Directions
Find "At what coordinates should I click to accomplish: Select" in the data, then restate the line it sits in and every later line word for word, ending with the last line.

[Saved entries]
▬▬▬

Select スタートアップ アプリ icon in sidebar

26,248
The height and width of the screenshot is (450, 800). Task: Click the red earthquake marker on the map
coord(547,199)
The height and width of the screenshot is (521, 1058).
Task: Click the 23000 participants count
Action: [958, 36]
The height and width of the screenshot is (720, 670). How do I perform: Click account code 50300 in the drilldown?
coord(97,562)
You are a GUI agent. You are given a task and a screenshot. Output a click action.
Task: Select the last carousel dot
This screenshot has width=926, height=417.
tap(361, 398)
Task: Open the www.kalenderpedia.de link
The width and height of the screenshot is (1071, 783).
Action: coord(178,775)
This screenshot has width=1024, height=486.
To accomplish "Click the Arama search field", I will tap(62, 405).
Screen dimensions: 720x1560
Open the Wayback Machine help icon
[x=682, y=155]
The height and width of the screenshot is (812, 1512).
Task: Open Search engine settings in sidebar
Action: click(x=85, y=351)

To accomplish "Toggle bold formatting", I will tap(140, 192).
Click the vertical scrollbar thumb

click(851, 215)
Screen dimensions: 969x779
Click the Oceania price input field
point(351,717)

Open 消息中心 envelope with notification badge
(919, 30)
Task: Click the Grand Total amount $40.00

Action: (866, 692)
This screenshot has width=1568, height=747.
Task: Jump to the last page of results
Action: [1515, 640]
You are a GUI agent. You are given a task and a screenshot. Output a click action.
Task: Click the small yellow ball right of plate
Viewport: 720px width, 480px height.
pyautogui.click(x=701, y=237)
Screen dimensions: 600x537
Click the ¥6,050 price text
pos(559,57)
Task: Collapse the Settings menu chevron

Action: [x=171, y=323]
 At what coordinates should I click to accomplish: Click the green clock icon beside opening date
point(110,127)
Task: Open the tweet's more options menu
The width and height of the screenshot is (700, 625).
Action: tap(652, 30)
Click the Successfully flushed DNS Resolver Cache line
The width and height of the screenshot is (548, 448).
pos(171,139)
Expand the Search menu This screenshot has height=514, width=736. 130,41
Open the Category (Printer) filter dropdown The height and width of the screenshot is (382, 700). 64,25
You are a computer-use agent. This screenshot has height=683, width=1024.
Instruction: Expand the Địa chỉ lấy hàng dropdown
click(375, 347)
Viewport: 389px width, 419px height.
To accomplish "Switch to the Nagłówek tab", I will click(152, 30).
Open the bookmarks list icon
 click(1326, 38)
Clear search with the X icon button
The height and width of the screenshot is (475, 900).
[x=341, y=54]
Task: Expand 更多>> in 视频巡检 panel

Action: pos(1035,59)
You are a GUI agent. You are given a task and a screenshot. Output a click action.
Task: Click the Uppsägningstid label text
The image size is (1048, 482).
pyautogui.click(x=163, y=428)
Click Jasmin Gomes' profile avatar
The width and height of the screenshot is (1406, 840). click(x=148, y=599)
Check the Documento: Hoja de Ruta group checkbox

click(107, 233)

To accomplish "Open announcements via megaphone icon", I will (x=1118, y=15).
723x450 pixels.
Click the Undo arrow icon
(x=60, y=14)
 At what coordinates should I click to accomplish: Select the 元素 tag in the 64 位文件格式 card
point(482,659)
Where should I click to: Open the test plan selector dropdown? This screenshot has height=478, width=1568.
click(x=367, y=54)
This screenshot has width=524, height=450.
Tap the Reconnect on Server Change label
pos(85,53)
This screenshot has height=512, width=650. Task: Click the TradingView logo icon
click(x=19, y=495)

▬▬▬

Exercise solution
 At what coordinates should I click to accomplish: Select the 元素 tag in the 64 位文件格式 card
point(482,659)
Where should I click to: Open the test plan selector dropdown? This screenshot has height=478, width=1568.
click(x=367, y=54)
This screenshot has width=524, height=450.
Tap the Reconnect on Server Change label
pos(85,53)
This screenshot has height=512, width=650. Task: Click the TradingView logo icon
click(x=19, y=495)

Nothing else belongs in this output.